For short duration performance problems where you know when they will start (market open, 10pm backup, etc.) here are some tips for setting up special metering to catch them:
- Start your meters well before the problem happens. Have them run a few times to be sure they are working as expected and have them just sleep until 15 minutes before the problem starts.
- Meter at a frequency that is at least ¼ of the expected duration of the event – this gives you multiple samples during the event.
- Let the meters run for 15 minutes after the problem is usually over.
- Now you have meters collected before, during, and after the event. Compare and contrast them looking for what changed and what stayed the same during the event.

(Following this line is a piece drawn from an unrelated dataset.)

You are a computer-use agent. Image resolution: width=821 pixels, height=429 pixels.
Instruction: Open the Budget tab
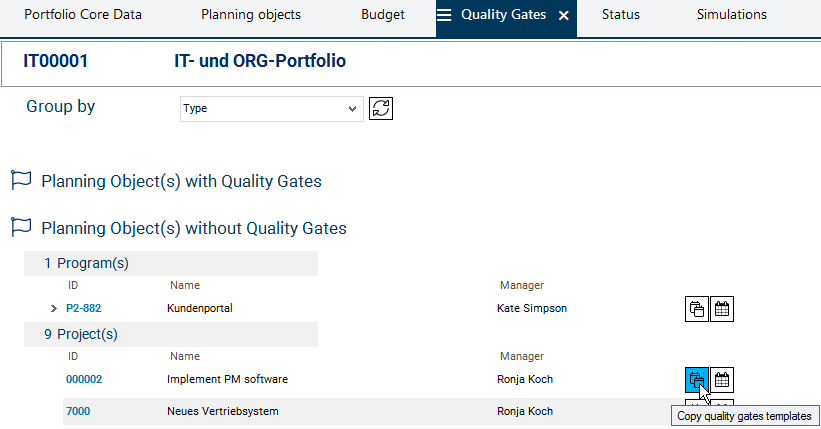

It is quite common for people to be suspicious that the new metering you are running is making the problem much worse. That’s why it is a very good idea to have it running well before the anticipated start of the problem. There is some cause for this suspicion as a small typo can turn a “once per minute” metering macro into a “fast as you can” metering macro that burns CPU, fills disks, and locks data structures at a highly disruptive rate. Like a physician, your primary goal should be: First, do no harm. It is always a good idea to test your meters at a non-critical time and (if possible) to meter the meters so you can show the resource usage of your meters.
If the problem happens without warning, then, if possible, identify something or some event that usually precedes the problem that you can “trigger on” to start the intensive metering. A trigger might be when the queue has over X things in it, or when something fails, or when something restarts, etc. Finding the trigger can sometime be frustrating, as correlation does not always mean causality. Keep searching the logs and any other meters you have.
Sometimes, all you have to go on is that it “happens in the morning” or “mostly on Mondays.” Work with what you’ve got and meter during those times.
If the problem has no known trigger and seems to happen randomly, you’ll have to intensively meter for it until it happens again. This will burn some system resources and give you a mountain of data to wade through. If this is a serious problem, then buckle up and do the work.